By Phil M Jones | May 02, 2022 | Comments Off

What did Uber look at? They looked at a process that sucked.

Learn more about Phil M Jones >

Uber disrupted an industry massively, yes? And they really made a dent.

Here's what they didn't invent. They didn't invent traveling by motorcar. They didn't invent traveling in the back of the motorcar.

They didn't even invent traveling in the back of the motorcar with somebody else driving who was paid to do so.

All of that stuff existed.

What did they look at? They looked at a process that sucked.

Does anybody remember ordering a Minicab? Let's see if the process, my experience, is anything like yours.

So, you need to get to the airport tomorrow morning. You need to be there for 9am. So, what you do is you call today to book the Minicab. It will take you about an hour to get there, so you ask it to be with you at 8 am.

Reasonable conversation happens, Minicab is booked. 8:02 am the next morning, where's the Minicab? It's not there, right? So, you're making a phone call through and what do they say?

What do they say, “It’s on its way!”

What did they say next? 8:17, it clearly wasn't around the corner, was it? Finally arrives. You get into the car after putting your own bag in the trunk.

You get into the car and the driver says, “What?
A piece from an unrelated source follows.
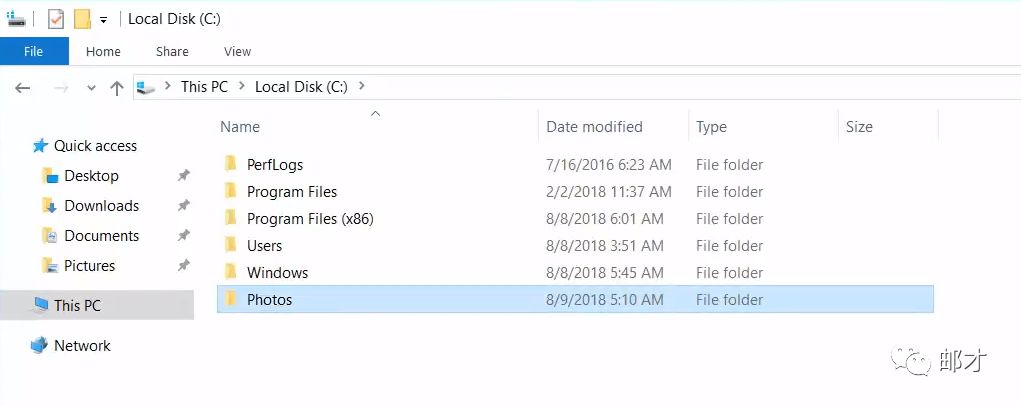Click the Name column header
This screenshot has width=1021, height=406.
tap(240, 127)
Where are you going?”

I'm like, “I told you this yesterday!”

But you politely tell them anyway, right?

And then they say, “Which route do you want to take to get there?”

And you're like, “That's your job!

But anyhow, you still navigate them to be able to get there. Finally, you get to the destination, correct? Running a little later than anticipated.

They say, “That's $37.42.”

So, you hand them your credit card and they say, “Cash only.”

So, you rummage around in your bag finding the only cash you could find. You hand them a $50 bill and they say, “No change!”

So, Uber show up - create a process that is slightly more efficient for the consumer than that - and what did the Minicab companies do?

They say, “It's not fair. Just, not fair!”

And how well did that work out for them? Didn't work out too good did it?

They stomped their feet, they tried to push through legislation. They said every version of, “It's not fair.”

Yet still, who won? The consumer won. Not Uber. The consumer decides what level of service they're looking for. Not the company. The consumer decides.

And Uber won because they put the consumer first.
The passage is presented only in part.